Amplifier is one of the most important functions in electronic circuits. In this applet we are presenting an amplifier in a single stage. Though amplifiers invariably comprise more than one stage, we will specifically consider a single-stage amplifier in this applet to focus our attention on the salient characteristics of its performance.

This applet provides the overview of the Single Stage Common Emitter Amplifier. It includes both the amplifier circuit and its characteristic curve and Static Load Line.
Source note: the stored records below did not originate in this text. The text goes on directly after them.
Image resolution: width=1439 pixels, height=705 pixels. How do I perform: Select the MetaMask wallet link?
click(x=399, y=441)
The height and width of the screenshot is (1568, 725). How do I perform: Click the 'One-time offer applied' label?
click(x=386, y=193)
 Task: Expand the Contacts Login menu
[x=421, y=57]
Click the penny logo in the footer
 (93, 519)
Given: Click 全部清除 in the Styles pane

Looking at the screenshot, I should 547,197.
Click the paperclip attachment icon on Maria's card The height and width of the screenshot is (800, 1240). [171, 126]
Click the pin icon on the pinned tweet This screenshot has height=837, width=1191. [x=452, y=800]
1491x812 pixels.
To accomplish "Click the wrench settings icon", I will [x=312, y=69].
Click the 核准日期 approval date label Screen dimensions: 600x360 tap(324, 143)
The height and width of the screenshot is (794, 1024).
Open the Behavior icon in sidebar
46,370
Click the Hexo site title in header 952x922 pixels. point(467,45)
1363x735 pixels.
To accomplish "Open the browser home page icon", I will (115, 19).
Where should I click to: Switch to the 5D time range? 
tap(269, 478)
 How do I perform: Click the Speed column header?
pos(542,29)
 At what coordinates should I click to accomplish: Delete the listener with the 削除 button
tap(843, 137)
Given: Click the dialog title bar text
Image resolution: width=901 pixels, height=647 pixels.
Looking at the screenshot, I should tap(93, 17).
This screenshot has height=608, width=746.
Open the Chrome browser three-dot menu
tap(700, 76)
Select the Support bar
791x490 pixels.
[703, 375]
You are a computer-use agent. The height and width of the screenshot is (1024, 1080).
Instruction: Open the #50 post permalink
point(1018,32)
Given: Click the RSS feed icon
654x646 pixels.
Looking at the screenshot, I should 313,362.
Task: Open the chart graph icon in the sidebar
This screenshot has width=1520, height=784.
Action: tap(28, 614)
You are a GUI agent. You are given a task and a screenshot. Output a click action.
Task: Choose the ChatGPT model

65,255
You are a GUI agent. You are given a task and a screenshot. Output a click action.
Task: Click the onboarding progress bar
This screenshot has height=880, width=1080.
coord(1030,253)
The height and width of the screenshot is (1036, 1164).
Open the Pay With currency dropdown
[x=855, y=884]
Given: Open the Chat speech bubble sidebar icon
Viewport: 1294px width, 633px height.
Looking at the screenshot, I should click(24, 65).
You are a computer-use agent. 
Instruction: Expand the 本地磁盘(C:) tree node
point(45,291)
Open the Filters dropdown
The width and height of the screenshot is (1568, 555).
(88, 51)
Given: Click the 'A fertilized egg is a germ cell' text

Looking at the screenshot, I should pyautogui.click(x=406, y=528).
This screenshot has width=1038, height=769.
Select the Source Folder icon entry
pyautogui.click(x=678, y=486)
The transistor we chosen and put into this amplifier is a bipolar junction transistor (BJT), since the prominet role iot plays in wide-band amplifier.

The cuicuit show in the upper part of the applet is termed the Common Emitter Amplifier, since the input is applied at the base and the output is taken from the collector, leaving the emitter as the common element between input and output.

R_b is a high-value resistor which determines the transistor's base current. The collector current, which is ßI_b, all flows through R_c, and R_c is generally chosen so that about half of the supply voltage is dropped across it, leaving the other half across the transistor from collector to emitter.

When the input signal is on the positive-going half the base current will increase, causing a large increase in collector curent. Thus a positive-going input produces a large negative-going output in this type of amplifier, and we term it an inverting amplifier.

The ideal bias condition for this amplifier exists when the collector voltage is balanced halfway between its maximum and minimum values. In this way, the ac signal will be able to swing equally far in the positive and negative directions, and the maximum undistorted output signal will be abtained. In the circuit of the applet the maximum possible collector voltage is the suply Vcc, and the minimum is the collector saturation voltage, which is near zero. The desred bias point is then Vc = 1/2Vcc.

The input resistance to the ac signal (Z_in) for a common emitter amplifier with its emitter grounded directly is determined primarily by the dynamic resistance of the base base-emitter diode junction, which we term r_ej. The dc current across this junction is I_E, which strictly speaking equals I_C + I_B. In virtually all modern transistors, beta is much greater than 10, so it is an adequate approximation to say that the collector and emitter currents are indentical (I_E ~= I_C).

In the lower part of the applet, we pesenting the BJT characteristics along with the dc load line in order to give the user and overview of the work process of the common emitter amplifier. An analysis of a transistor amplifier can be made using the transistor's characteristic curves. The graphical analysis will provide a clearer visulization of the operation and limitations of the amplifier.